Read huge data from a file and efficiently analyze the date. How to increase productivity for huge data?

I am reading huge data from a file:

//abc.txt

10 12 14 15 129 -12 14 -18 -900 -1234 145 12 13 12 32 68 51 76 -59 -025 - - - - etc fun(char *p, int x, int y, int z) { } 

I tried using atoi , strtok , but they consume in real time when the array is too large and sscanf also very slow.

How to increase productivity for huge data?

I use strtok for parsing. I am looking for a quick method to parse each line.

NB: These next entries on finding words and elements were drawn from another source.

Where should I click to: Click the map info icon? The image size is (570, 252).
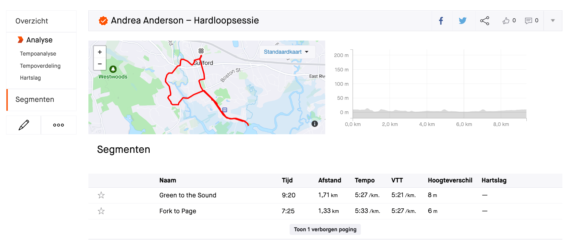(x=315, y=124)
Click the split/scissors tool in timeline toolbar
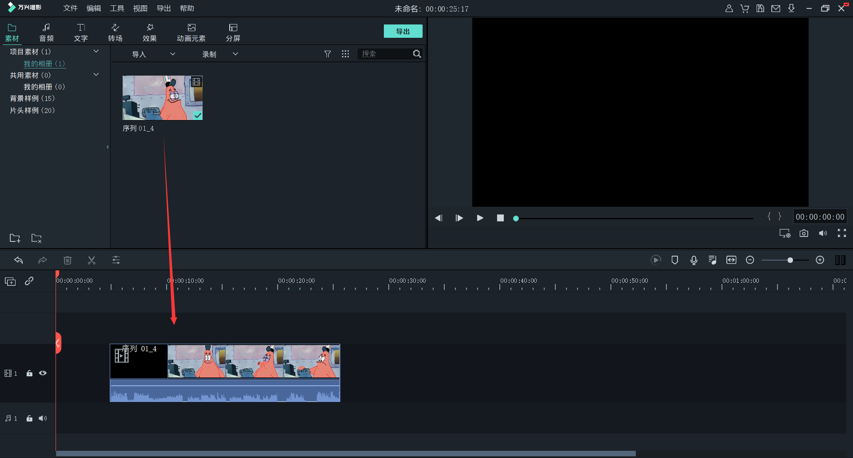This screenshot has height=458, width=853. 92,260
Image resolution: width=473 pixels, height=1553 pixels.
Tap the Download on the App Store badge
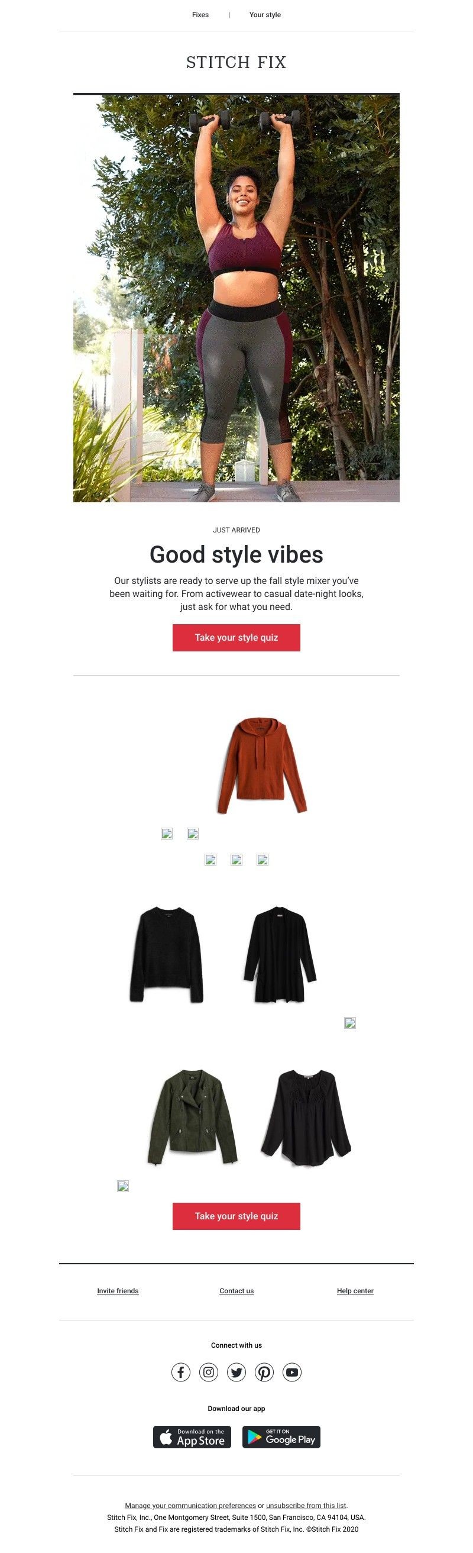point(192,1437)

I read as each line, and then parse each line as:

  char * ptr; ptr = strtok (str," "); while (ptr != NULL) { int value1 = atoi(ptr) ; ptr = strtok (NULL, " "); } 
  • Is there any quick way to parse a string in int ?
  • Is there an alternative approach that will be faster than the code above? I use atoi to convert char * to int .
  • Is it possible to use another quick method to convert char * to int ?
+4
source share
5 answers

To convert an ASCII string to an integer value, you cannot get much faster than atoi does, but you can speed it up by implementing the conversion function that you use inline. The version below increases the pointer behind the scanned digits, therefore it does not correspond to the atoi semantics, but this should help increase the analyzer's efficiency, as shown below. (There is clearly no error checking, so add it if you need it.)

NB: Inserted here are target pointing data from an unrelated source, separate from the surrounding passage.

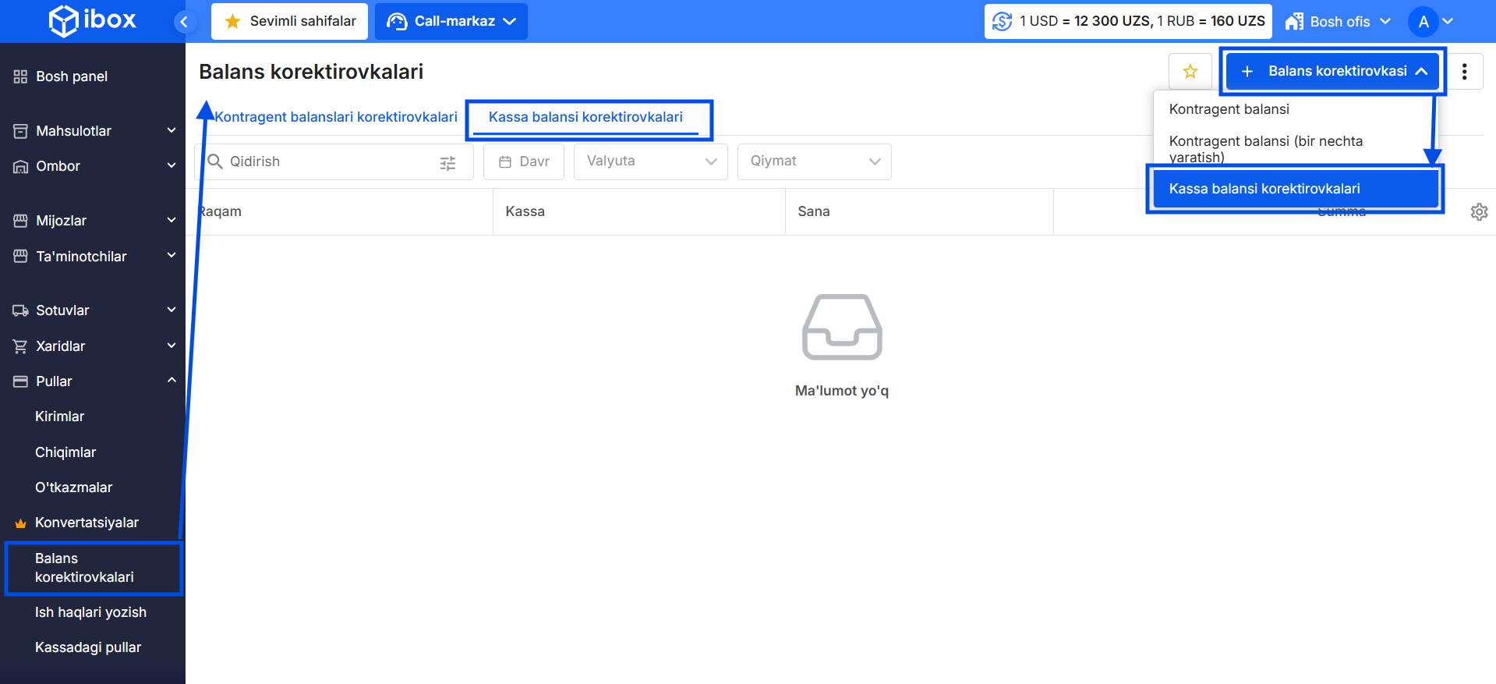This screenshot has width=1496, height=684.
Task: Click the currency exchange rate icon
Action: point(1003,22)
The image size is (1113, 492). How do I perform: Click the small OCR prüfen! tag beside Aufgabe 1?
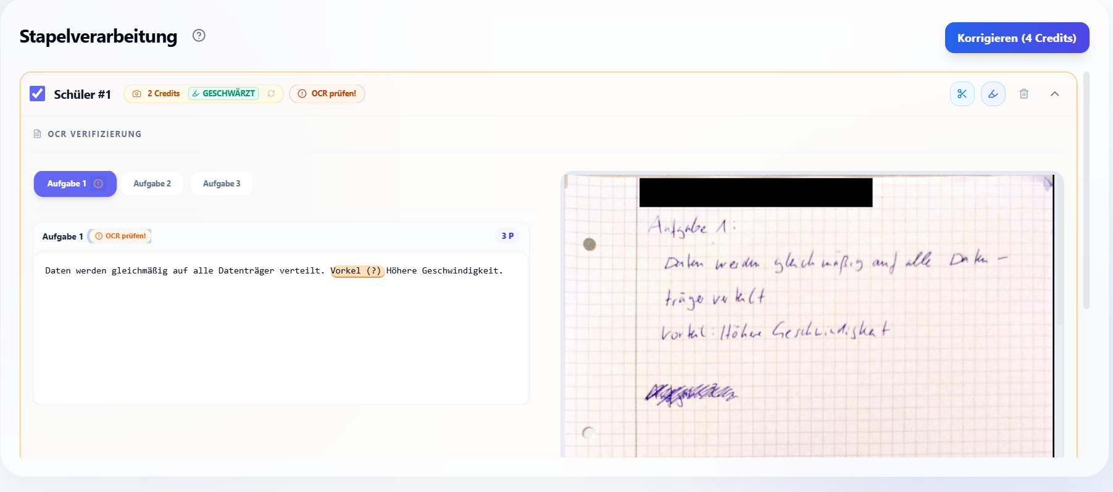(x=121, y=236)
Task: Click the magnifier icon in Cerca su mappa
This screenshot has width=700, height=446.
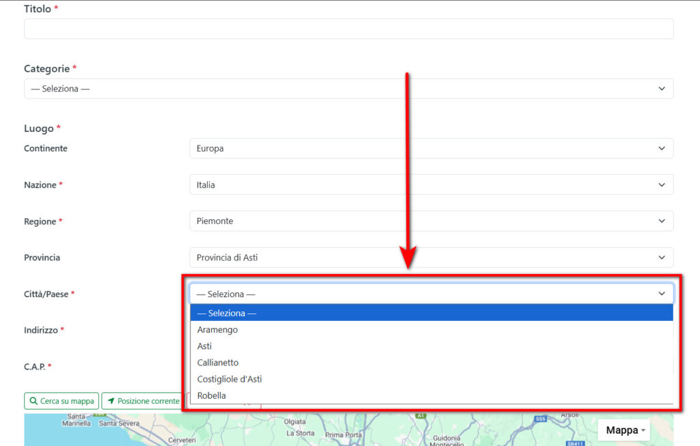Action: [33, 401]
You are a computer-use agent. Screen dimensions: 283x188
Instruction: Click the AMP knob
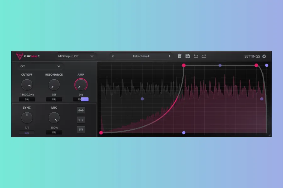pos(81,85)
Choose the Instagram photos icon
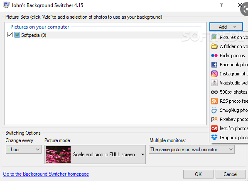Screen dimensions: 248x181 tap(214, 74)
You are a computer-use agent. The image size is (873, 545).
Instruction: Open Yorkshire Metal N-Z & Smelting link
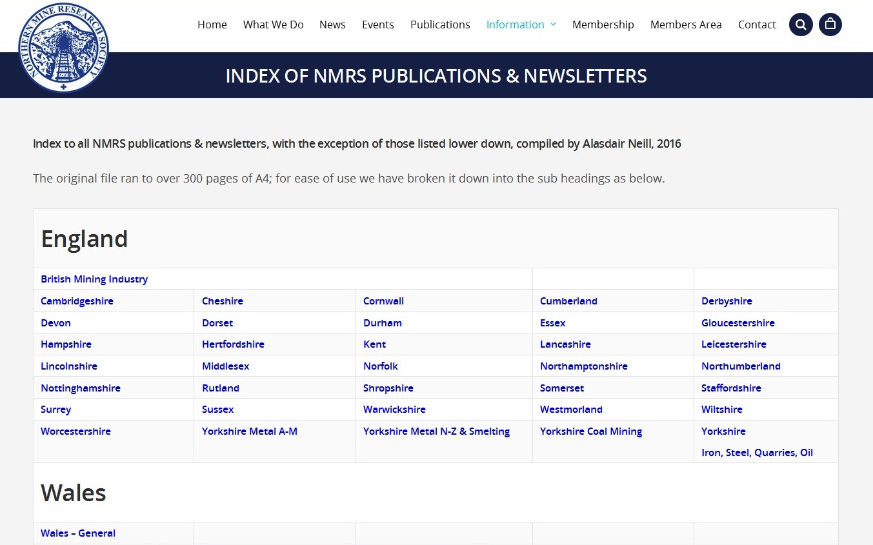click(436, 431)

 static inline int my_parsing_atoi(const char *&s) { if (s) { bool neg = false; int val = 0; if (*s == '-') { neg = true; ++s; } for (;isdigit(*s);++s) val = 10*val + (*s - '0'); return neg ? -val : val; } return 0; } const char *p = input_line; if (p) { p += strspn(p, " "); while (*p) { int value1 = my_parsing_atoi(p); p += strspn(p, " "); } } 

Make sure you correctly profile your code so that you know that your routine is being computed, not bound to I / O. In most cases, you will be involved with I / O, and the suggestions below are ways to mitigate this.

If you use C or C ++ file reader routines such as fread or fstream , you should get buffered reads that should already be quite efficient, but you can try using basic OS calls like POSIX read to read files in large blocks at a time to speed up file reading performance. To be truly fantastic, you can read your file asynchronously while it is being processed, either using threads or aio_read . You can even use mmap , and this will delete some overhead for copying the data, but if the file is extremely large, you will need to manage the map so that you munmap parts of the file that was scanned, and mmap in the new part for scanning.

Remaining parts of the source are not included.